DEPREM SONRASI İKİ AYRI TEHDİT
Konuya ilişkin gazetemize konuşan Türk Tabipleri Birliği Merkez Konseyi üyesi Dr. Ali Kanatlı kentin deprem sonrası iki farklı sağlık sorunu ile karşı karşıya kaldığına dikkat çekti. İlk olarak depremden kısa süre sonra plansız enkaz temizleme ve yasaya uygun olmayan yerinde ayrıştırma işleriyle hava kirliliği yaşandığına dikkat çeken Dr. Kanatlı, “Bir yıla yakın süre kent asbestli hava soludu. Evler ve arabaların üstündeki tozda bile asbest tespit ettiğimiz ve bu konuda başvuruda bulunduğumuz halde uyarılarımız dikkate alınmadı” dedi.

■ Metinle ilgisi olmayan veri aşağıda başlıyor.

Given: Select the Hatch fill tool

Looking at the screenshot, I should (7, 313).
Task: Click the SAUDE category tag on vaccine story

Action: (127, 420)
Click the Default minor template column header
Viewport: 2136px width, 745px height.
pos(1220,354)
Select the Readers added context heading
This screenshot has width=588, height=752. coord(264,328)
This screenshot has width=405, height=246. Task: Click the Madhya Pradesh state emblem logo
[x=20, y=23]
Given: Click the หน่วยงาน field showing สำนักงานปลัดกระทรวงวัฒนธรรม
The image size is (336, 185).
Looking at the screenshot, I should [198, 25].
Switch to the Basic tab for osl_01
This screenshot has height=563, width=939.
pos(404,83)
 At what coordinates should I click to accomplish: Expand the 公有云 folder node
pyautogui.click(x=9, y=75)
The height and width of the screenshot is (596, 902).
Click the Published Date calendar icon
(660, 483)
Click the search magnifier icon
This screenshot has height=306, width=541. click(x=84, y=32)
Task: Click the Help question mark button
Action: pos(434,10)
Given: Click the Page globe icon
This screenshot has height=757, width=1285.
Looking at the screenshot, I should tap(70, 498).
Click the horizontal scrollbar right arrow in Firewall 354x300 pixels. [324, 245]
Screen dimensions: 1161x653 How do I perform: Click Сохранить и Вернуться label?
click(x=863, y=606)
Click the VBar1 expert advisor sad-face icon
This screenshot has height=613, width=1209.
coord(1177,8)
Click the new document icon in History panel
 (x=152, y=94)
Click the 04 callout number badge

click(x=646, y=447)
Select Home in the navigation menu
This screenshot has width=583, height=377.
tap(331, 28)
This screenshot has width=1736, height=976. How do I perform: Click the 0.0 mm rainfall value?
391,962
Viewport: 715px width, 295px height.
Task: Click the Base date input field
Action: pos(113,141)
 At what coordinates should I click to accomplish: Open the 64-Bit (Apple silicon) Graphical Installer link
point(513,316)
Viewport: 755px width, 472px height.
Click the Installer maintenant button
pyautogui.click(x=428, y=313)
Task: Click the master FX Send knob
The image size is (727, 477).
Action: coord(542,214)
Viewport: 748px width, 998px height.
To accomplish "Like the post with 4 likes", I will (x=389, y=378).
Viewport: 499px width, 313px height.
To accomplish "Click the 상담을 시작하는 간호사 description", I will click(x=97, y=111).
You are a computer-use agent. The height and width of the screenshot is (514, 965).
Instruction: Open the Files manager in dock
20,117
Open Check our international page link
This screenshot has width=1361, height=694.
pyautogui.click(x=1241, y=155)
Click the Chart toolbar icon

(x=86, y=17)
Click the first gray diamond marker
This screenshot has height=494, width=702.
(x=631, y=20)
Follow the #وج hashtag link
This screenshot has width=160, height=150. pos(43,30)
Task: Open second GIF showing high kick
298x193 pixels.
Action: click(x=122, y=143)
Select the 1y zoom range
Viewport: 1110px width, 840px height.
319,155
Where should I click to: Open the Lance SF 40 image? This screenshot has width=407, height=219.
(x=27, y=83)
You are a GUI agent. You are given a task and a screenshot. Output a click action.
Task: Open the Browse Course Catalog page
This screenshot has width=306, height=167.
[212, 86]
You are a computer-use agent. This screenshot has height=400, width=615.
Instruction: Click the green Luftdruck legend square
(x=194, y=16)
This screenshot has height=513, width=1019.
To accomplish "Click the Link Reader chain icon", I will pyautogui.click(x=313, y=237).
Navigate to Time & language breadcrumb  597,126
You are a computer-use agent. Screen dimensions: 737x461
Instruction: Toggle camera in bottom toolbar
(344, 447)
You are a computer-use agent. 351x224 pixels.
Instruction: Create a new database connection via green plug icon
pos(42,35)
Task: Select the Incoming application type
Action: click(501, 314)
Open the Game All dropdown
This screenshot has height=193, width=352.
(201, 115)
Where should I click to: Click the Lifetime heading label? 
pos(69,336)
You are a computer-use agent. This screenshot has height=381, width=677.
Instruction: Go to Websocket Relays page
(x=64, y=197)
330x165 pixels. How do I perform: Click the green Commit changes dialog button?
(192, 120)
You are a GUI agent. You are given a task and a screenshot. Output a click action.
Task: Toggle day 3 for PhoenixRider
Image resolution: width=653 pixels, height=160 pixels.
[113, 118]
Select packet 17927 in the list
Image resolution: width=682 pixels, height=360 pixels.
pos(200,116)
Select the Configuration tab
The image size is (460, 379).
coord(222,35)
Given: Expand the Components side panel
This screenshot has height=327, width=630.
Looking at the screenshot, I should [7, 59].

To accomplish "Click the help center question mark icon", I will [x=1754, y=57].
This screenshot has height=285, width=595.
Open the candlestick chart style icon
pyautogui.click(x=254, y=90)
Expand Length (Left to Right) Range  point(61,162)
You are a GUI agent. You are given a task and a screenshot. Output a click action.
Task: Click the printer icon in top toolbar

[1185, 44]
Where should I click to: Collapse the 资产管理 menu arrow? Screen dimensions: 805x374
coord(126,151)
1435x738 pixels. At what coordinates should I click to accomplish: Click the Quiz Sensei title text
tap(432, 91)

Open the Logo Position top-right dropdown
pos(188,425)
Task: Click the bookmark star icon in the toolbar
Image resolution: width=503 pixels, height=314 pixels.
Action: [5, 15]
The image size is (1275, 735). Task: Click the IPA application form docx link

‘SAĞLIK SORUNLARINI TETİKLİYOR’
Enkaz kaldırma işlemlerinin ardından şimdi de ÇED aranmadan yapılan taş ocakları ve kent içine yapılan beton santrallerinin de benzer bir tehlike yarattığının altını çizen Dr. Kanatlı, “Asbestin uzun vadede birçok kanser türüne neden olacağı ortada. Kısa vadede bile üst solunum yolu rahatsızlıklarının arttığını gözlemliyoruz. Tozlar aracılığıyla taşınan mikroorganizmalar yoluyla başka sağlık sorunların da tetiklendiğini görüyoruz” ifadelerini kullandı. Kanatlı, bu evrede yaşananlarla bile bölge insanının ideal yaşam süresinin kısaldığına dikkat çekerek, halk sağlığını tehdit eden bu ocak ve santraller için gerekli işlemlerin yapılması çağrısında bulundu.
‘KONUT YAPIMIYLA MEŞRULAŞTIRAMAZSINIZ’
Projelerin büyük kısmının kum, çakıl, çimento, agrega, hazır beton üretimi ve kırma-eleme tesisi olduğuna dikkat çeken CHP Hatay Milletvekili Nermin Yıldırım Kara, “Bu yatırımlar yapılırken, sağlık etki maliyetlerinin hesaba katılmadığı ortadadır. Yurttaşlarımızın halihazırda yaşadıkları ve yaşayacakları solunum yolu hastalıkları; zeytinliklerinde, narenciye bahçelerinde, tarlalarında yaşadıkları kayıplar bu yatırımlardan daha mı değersiz?” dedi. Konut ihtiyacı bahane edilerek kontrolsüz dinamit kullanımının, gece-gündüz devam eden toz salınımının meşrulaştırılamayacağının altını çizen Kara, tüm işletmeler için daha sıkı tedbirler alınması ve denetimler yapılması çağrısında bulundu.